= Exercise instructions =
[a] In the forum post about the agenda-probability model, which distribution sets up the starting probabilities for agenda counts in the opening hand?
[b] List every place the forum post about the agenda-probability model says cards can be accessed from.

Oh, it’s definitely legit. I ran some tests modeling some of the SSCI feature matches and I was surprised how well it performed given that I’m using a few hacks and haven’t yet implemented all the features I’d like.
It basically works by using the hypergeometric distribution to initialise a set of probabilities for different agenda counts in the opening hand (and as more cards are drawn). The secret sauce comes in how those probabilities are updated whenever cards are accessed (from R&D, Archives or HQ). Given the results of that access (hit or miss) the probabilities are updated using Bayesian probability.
So suppose you run HQ, access one card and don’t hit any agendas. The model can then eliminate the possibility that there are 5 agendas in HQ. Similar, since the probability of missing is quite unlikely if there were 4 agendas in hand, we can “penalise” the probability of 4 (but not eliminate it completely), while increasing the probabilities of 0 and 1, since they are more likely based on the results.
The model uses Kalman filtering to update itself at each step. So if you were to keep accessing and missing in HQ the probabilities of larger numbers of agendas would continue to be reduced further and further. Similarly, if you were to repeatedly access R&D and miss, the model can infer that it’s likely that its initial belief about HQ was erroneous, and it’s more likely that there are more agendas in HQ.

(Records from a data collection)
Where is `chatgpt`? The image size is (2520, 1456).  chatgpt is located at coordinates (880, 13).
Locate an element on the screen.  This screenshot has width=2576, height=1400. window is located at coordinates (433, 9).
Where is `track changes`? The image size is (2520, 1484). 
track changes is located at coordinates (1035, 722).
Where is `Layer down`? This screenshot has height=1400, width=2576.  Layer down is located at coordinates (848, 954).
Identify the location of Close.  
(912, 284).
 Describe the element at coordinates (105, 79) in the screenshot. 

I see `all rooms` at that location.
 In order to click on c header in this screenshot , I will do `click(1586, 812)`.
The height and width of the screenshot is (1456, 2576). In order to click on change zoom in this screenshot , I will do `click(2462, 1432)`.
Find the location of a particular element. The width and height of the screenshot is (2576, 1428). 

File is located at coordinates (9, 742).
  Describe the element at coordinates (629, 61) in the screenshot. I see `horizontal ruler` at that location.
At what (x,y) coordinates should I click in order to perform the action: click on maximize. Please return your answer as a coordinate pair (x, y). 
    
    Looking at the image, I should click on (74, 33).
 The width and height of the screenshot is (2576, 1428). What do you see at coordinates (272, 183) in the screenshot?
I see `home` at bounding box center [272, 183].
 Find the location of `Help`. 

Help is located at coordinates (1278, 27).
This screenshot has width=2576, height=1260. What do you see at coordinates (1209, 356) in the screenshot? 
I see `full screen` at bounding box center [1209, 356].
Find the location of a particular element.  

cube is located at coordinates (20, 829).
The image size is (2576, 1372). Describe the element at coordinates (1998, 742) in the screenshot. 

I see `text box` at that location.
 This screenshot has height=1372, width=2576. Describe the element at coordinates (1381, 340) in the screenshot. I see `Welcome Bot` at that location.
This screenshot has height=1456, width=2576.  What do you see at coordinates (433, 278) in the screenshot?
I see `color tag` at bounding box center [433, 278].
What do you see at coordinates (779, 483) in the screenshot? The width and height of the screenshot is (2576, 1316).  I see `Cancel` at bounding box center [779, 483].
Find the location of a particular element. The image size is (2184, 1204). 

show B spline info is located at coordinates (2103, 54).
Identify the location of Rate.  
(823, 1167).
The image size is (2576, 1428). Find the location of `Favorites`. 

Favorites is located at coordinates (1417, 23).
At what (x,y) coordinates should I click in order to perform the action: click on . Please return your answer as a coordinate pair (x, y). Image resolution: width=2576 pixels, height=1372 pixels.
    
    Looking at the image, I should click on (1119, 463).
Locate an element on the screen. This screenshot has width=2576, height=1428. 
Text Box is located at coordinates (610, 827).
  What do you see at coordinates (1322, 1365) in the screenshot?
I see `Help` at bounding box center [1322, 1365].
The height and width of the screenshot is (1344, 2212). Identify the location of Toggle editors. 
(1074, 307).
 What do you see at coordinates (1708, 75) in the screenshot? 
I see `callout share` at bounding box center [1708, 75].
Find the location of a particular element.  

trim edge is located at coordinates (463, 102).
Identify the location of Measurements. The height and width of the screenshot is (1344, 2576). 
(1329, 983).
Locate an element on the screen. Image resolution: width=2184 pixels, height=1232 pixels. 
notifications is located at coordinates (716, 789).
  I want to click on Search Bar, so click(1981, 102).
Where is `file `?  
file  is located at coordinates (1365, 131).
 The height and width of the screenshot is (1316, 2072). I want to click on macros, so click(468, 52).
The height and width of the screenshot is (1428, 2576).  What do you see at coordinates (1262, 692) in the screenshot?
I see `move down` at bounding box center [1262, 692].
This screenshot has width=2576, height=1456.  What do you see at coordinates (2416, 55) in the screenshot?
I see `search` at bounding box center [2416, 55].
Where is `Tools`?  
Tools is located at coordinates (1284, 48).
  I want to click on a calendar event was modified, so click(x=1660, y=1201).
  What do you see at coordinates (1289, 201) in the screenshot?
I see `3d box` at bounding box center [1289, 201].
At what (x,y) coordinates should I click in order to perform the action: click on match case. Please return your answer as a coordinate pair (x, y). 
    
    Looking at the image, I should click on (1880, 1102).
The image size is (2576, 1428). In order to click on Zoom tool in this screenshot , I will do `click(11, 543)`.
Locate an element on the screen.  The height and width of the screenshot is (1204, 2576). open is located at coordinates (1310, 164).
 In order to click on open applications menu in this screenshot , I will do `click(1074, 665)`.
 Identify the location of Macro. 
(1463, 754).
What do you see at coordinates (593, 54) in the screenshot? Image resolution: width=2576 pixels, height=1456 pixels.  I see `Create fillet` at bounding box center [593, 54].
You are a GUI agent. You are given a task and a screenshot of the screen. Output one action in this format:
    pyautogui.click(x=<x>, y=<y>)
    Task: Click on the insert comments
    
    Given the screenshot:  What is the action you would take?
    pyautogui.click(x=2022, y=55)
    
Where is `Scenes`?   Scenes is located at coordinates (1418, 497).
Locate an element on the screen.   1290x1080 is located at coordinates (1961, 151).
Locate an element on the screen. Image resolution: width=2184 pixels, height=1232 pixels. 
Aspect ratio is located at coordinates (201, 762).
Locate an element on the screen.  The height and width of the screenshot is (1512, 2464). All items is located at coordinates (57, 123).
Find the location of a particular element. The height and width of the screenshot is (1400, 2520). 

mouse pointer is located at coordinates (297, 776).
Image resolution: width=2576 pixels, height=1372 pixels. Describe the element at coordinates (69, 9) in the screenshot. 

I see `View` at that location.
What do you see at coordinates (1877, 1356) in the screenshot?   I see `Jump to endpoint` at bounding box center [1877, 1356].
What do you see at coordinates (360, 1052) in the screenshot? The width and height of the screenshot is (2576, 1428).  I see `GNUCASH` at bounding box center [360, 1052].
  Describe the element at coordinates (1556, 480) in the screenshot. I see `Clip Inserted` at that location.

= Answers to the exercises =
[a] The hypergeometric distribution.

[b] R&D, Archives, HQ